Problem statement: Every line below from the one with "Learn more (249, 1845)" through the one with "[Mon compte] (209, 16)" should be retyped exactly, both ends included; no other lines and no pictures.

Supplied entries:

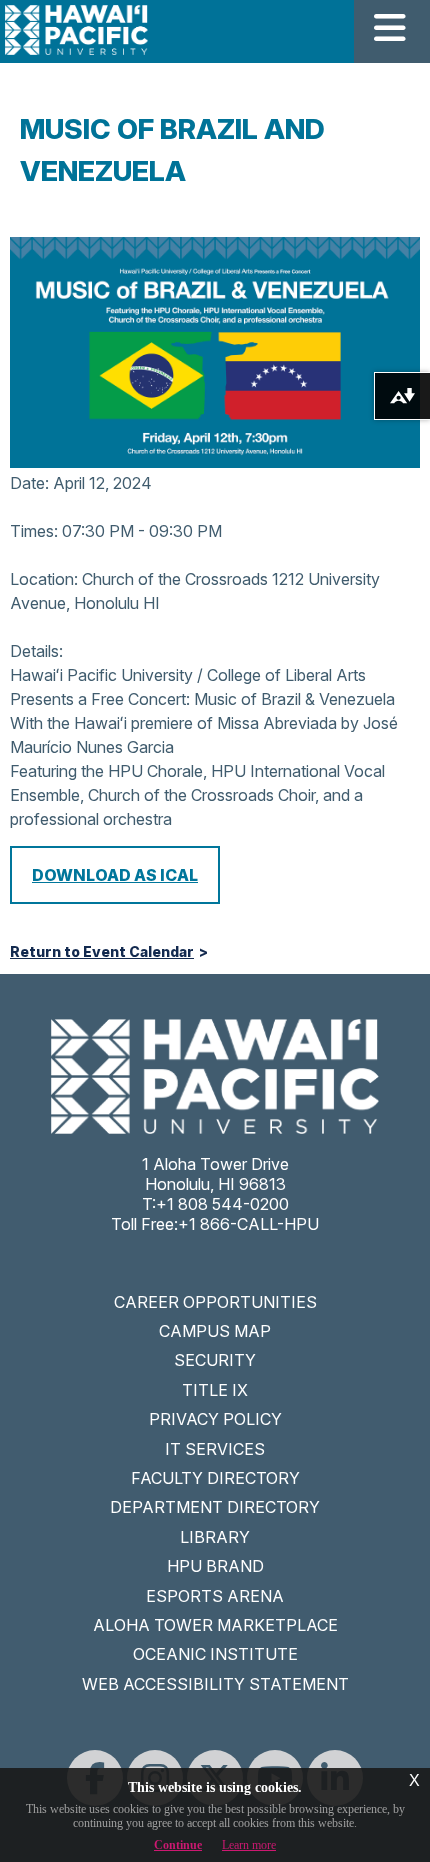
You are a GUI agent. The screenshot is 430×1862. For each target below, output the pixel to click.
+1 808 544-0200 (222, 1204)
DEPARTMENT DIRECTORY (215, 1507)
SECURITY (215, 1360)
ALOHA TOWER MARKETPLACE (215, 1625)
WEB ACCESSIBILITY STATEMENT (215, 1684)
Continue (178, 1845)
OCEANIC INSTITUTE (215, 1654)
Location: (44, 579)
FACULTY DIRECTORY (215, 1478)
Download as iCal (115, 875)
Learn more (249, 1845)
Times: (34, 531)
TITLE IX (215, 1390)
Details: (36, 651)
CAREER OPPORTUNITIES (215, 1302)
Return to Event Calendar (102, 952)
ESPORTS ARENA (215, 1596)
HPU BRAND (215, 1566)
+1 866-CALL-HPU (248, 1224)
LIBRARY (215, 1537)
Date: (29, 483)
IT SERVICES (215, 1449)
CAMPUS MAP (215, 1331)
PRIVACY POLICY (215, 1419)
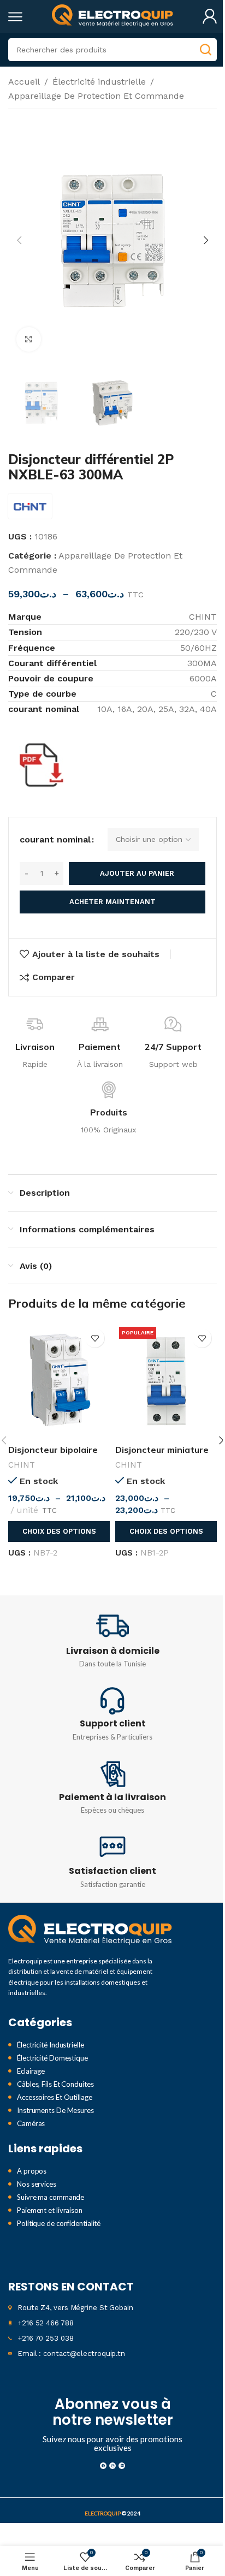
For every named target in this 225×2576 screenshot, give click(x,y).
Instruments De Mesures (55, 2110)
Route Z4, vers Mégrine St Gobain (75, 2308)
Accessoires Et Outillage (54, 2097)
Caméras (31, 2123)
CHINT (21, 1465)
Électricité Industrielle (50, 2044)
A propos (31, 2171)
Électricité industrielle (99, 81)
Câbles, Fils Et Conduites (55, 2084)
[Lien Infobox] (112, 1640)
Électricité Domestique (52, 2057)
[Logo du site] (112, 15)
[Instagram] (112, 2465)
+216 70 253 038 (45, 2338)
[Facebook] (103, 2465)
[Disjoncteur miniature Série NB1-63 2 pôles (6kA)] (166, 1381)
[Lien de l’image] (90, 1930)
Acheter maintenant (112, 902)
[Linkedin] (122, 2465)
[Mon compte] (209, 16)
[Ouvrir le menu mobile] (15, 16)
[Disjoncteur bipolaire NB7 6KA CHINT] (59, 1381)
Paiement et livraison (49, 2210)
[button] (19, 240)
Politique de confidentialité (58, 2223)
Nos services (36, 2184)
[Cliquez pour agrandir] (28, 339)
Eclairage (31, 2071)
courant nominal (55, 839)
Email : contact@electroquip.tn (71, 2353)
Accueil (24, 81)
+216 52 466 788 (45, 2323)
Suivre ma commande (50, 2197)
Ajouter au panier (137, 873)
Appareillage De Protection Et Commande (96, 96)
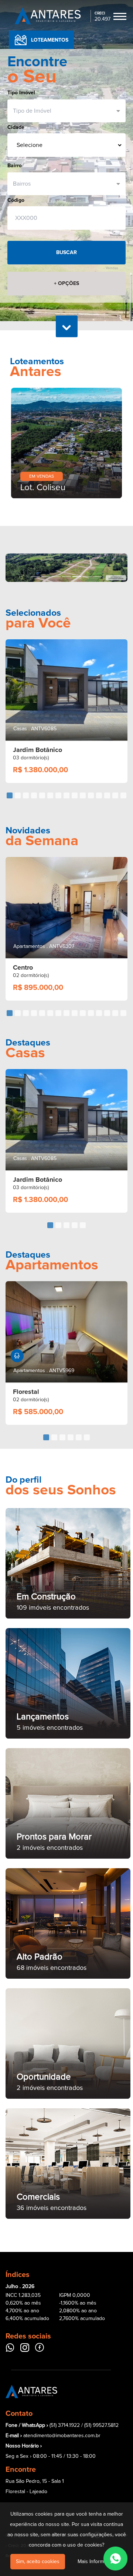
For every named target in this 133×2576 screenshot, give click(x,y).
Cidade (15, 127)
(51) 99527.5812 (101, 2425)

Exercise response:
Learn more (249, 1845)
Times: (34, 531)
TITLE IX (215, 1390)
Details: (36, 651)
CAREER OPPORTUNITIES (215, 1302)
Return to Event Calendar (102, 952)
ESPORTS ARENA (215, 1596)
HPU BRAND (215, 1566)
+1 866-CALL-HPU (248, 1224)
LIBRARY (215, 1537)
Date: (29, 483)
IT SERVICES (215, 1449)
CAMPUS MAP (215, 1331)
PRIVACY POLICY (215, 1419)
For every named target in this 225×2576 screenshot, give click(x,y).
Instruments De Mesures (55, 2110)
Route Z4, vers Mégrine St Gobain (75, 2308)
Accessoires Et Outillage (54, 2097)
Caméras (31, 2123)
CHINT (21, 1465)
Électricité Industrielle (50, 2044)
A propos (31, 2171)
Électricité industrielle (99, 81)
Câbles, Fils Et Conduites (55, 2084)
[Lien Infobox] (112, 1640)
Électricité Domestique (52, 2057)
[Logo du site] (112, 15)
[Instagram] (112, 2465)
+216 70 253 038 (45, 2338)
[Facebook] (103, 2465)
[Disjoncteur miniature Série NB1-63 2 pôles (6kA)] (166, 1381)
[Lien de l’image] (90, 1930)
Acheter maintenant (112, 902)
[Linkedin] (122, 2465)
[Mon compte] (209, 16)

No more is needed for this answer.